Ingredients Alfredo Pizza with Traditional Crust
Pizza Crust
- 3 c. Hy-Vee all-purpose flour
- 2 tsp. instant dry yeast
- Add Hy-Vee salt
- ½ tsp. Hy-Vee salt
- 1 ¼ c. warm water, (120 degrees-130 degrees)
- 1 tbsp. Gustare Vita olive oil, plus additional for greasing
- 1 tbsp. Hy-Vee honey
- 1 Flavor Brush-On Recipe, optional
Garlic Butter Brush-On
- 3 tbsp. Hy-Vee salted butter, melted
1 tbsp. garlic, minced
Honey Ginger Brush-On
- 3 tbsp. Hy-Vee honey
- 2 tbsp. ginger, minced
- 1 tbsp. fresh thyme, chopped
Italian Brush-On
- 3 tbsp. Gustare Vita olive oil
- 2 tbsp. Hy-Vee shredded Parmesan cheese
- 1 tbsp. fresh parsley, chopped
- 1 tbsp. Hy-Vee crushed red pepper
Toppings Alfredo Pizza with Traditional Crust
- 1 (12.5-oz.) jar Gustare Vita Alfredo sauce
- 1 (8-oz.) pkg. Hy-Vee shredded mozzarella cheese
- 1 c. Hy-Vee whole milk ricotta cheese
- 1 tbsp. bottled minced garlic
- ¼ tsp. Hy-Vee salt
- ¼ c. grated fresh Pecorino Romano
- Small fresh basil leaves, for garnish
- Hy-Vee crushed red pepper, for garnish
- Hy-Vee honey, for serving
Things To Grab
- Large mixing bowl
- Electric mixer and dough hook
- Large bowl
- Plastic wrap
- 14-inch round pizza pan or pizza crisper
Directions Alfredo Pizza with Traditional Crust
- Step 1: Whisk together flour, yeast, and salt in a large bowl. Add warm water, 1 tablespoon of olive oil, and honey. Beat with an electric mixer, fitted with a dough hook, on low for 3 to 5 minutes or until smooth and elastic.

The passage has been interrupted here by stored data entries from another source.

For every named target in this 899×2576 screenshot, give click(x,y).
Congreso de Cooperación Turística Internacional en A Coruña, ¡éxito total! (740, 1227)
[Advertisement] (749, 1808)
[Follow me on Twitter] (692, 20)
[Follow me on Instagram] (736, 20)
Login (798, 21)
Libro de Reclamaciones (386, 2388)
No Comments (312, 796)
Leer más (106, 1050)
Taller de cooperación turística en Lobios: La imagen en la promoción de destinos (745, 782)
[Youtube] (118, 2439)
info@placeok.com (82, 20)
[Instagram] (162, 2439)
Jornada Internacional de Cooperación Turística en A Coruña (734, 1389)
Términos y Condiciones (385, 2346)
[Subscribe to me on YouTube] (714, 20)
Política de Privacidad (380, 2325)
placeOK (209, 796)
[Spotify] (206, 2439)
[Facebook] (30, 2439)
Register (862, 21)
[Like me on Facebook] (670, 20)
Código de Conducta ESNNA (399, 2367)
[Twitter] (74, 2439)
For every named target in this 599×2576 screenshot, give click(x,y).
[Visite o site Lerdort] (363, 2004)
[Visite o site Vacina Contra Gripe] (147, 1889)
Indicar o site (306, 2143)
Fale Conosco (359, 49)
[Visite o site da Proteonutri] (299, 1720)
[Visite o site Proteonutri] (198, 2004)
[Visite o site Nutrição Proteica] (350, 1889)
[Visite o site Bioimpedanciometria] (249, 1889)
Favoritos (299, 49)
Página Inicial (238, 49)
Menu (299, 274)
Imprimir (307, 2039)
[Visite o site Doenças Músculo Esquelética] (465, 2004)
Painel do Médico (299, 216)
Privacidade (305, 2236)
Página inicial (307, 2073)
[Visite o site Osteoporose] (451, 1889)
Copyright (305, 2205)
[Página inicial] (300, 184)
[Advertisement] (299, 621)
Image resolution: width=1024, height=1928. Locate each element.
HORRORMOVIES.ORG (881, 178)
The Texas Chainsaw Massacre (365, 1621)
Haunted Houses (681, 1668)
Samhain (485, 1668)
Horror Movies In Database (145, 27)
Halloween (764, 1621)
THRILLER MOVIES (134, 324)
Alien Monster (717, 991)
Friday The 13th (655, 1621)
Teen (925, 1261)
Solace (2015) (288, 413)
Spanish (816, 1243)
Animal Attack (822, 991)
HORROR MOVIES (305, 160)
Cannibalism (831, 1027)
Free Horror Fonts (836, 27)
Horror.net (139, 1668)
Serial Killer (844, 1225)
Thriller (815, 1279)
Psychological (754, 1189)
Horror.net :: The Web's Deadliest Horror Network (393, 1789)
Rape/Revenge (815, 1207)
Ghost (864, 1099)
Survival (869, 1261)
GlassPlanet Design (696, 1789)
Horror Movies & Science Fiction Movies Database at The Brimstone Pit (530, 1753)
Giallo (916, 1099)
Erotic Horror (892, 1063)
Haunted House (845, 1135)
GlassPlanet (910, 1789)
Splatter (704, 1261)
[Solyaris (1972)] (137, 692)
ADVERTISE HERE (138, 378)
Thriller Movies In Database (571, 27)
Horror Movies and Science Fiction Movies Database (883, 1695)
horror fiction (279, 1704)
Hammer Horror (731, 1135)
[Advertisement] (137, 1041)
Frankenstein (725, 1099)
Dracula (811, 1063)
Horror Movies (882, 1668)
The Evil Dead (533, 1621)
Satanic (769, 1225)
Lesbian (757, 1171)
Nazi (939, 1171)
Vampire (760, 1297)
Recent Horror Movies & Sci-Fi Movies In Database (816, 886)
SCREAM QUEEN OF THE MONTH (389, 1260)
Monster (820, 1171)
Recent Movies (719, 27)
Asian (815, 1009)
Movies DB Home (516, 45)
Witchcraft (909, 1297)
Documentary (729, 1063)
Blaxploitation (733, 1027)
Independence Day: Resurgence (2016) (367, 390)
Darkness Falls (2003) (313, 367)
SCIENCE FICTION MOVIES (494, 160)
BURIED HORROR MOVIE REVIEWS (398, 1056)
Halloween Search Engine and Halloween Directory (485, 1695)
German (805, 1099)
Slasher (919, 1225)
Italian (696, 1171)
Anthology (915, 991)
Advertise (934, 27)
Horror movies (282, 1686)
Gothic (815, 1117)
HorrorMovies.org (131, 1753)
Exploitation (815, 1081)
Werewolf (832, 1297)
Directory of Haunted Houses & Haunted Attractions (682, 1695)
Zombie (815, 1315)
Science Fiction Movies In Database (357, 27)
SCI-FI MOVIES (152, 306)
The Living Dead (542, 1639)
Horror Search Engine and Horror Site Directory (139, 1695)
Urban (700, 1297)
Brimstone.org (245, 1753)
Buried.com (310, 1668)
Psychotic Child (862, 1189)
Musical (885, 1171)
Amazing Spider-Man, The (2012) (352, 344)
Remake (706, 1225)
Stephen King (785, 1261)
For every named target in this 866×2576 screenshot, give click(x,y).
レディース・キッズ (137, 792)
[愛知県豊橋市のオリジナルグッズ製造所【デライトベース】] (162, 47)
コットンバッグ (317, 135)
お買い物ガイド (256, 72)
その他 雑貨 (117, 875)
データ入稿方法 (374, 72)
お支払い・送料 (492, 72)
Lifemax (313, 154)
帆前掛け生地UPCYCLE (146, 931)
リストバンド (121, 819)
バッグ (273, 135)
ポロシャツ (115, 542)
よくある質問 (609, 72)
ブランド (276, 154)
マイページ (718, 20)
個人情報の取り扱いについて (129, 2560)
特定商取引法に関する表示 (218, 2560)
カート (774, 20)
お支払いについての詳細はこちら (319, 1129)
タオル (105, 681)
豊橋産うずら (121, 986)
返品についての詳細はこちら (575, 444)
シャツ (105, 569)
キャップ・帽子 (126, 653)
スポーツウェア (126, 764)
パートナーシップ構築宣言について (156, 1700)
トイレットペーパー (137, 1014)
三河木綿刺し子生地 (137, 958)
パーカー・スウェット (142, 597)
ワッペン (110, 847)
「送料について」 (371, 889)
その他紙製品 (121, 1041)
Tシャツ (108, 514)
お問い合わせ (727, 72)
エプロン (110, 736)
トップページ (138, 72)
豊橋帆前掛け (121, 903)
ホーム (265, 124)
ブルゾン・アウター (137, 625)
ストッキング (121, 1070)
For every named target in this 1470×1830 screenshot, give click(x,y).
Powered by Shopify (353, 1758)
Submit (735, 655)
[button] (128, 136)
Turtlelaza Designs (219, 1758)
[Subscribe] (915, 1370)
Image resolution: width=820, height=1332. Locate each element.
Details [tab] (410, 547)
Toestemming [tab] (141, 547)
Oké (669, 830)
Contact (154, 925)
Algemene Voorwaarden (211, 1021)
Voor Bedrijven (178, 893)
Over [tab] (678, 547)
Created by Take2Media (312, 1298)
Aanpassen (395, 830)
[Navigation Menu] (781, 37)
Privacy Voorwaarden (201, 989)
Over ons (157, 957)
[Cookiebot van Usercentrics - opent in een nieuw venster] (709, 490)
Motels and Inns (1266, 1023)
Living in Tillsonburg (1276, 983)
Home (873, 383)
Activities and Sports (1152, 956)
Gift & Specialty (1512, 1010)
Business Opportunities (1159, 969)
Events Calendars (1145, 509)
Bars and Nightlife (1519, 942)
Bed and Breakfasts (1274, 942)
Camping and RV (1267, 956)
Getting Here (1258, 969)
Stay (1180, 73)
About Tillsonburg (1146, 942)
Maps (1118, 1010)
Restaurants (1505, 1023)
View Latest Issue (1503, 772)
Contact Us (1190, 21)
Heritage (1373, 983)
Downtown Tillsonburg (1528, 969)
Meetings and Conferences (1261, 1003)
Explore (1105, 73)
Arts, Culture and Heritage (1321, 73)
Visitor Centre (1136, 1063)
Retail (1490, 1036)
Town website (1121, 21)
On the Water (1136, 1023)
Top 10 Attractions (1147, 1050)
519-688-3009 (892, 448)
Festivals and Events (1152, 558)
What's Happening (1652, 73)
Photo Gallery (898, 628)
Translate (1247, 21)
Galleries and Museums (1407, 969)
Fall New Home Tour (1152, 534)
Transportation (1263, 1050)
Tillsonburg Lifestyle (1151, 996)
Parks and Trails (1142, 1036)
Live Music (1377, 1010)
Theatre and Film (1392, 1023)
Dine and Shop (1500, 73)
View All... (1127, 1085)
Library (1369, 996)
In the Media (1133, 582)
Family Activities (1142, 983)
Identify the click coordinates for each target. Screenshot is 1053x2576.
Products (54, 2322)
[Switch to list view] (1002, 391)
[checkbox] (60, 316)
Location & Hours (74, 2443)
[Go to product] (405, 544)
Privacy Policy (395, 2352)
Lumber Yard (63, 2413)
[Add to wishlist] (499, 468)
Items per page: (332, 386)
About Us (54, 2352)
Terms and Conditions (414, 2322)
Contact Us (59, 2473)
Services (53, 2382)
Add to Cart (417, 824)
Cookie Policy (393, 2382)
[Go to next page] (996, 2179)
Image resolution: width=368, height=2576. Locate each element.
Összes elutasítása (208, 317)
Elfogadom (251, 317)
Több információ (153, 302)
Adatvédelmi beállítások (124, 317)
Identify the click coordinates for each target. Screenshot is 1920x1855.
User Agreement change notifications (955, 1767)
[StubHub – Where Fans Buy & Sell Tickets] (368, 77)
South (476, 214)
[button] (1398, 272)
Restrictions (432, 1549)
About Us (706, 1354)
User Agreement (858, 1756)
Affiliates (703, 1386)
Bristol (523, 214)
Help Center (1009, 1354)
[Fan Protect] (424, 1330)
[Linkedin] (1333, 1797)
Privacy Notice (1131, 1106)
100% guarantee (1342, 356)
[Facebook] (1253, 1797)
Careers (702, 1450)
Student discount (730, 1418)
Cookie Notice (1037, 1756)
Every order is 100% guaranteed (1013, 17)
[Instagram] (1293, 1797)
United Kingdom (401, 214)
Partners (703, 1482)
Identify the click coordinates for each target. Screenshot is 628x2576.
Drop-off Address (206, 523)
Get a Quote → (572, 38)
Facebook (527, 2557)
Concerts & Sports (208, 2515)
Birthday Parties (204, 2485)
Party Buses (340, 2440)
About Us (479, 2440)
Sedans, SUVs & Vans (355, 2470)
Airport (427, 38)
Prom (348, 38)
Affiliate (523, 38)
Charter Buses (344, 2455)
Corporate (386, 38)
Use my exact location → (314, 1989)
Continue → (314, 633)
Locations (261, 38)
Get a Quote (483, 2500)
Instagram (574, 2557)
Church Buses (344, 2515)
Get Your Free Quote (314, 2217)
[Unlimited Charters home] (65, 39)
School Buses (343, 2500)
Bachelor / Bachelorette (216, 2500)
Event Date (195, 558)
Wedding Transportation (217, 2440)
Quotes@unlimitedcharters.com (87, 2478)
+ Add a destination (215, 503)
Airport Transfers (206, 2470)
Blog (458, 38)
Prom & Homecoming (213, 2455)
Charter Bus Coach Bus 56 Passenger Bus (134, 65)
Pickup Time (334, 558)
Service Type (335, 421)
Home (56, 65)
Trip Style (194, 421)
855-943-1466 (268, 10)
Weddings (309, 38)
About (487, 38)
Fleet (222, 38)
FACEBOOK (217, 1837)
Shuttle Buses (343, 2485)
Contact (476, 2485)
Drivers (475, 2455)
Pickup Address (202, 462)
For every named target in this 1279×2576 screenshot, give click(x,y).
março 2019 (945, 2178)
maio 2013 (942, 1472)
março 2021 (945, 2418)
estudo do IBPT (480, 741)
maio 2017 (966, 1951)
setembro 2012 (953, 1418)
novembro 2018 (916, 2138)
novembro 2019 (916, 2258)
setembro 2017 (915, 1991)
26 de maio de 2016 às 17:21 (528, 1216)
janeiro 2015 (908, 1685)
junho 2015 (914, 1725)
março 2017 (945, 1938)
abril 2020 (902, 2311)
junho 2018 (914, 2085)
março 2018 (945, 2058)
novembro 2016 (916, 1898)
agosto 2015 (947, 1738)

- Step 2: Shape the dough into a ball. Lightly grease a large, clean bowl with olive oil. Place dough in bowl; turn over to grease surface. Cover loosely with plastic wrap. Let rinse in a warm, draft-free place for about 1 hour or until double in size.
- Step 3: Preheat oven to 500 degrees. Lightly grease a 14-inch round pizza pan or pizza crisper with oil. Punch the dough down. Turn the dough out onto the prepared pan; press the dough in the bottom of the pan. Brush dough with desired Brush-On recipe, if desired. Bake for 10 minutes; remove from oven. Spread partially baked crust with sauce; sprinkle with mozzarella cheese.
- Step 4: Stir together ricotta, garlic, and salt; drop by spoonfuls on top of mozzarella. Sprinkle with Pecorino Romano. Bake for 8 to 12 minutes or until the crust is golden and crispy and the cheeses are melted. Let stand for 5 minutes. Garnish with basil and crushed red pepper, if desired. Drizzle with honey before serving. Cut into 8 slices.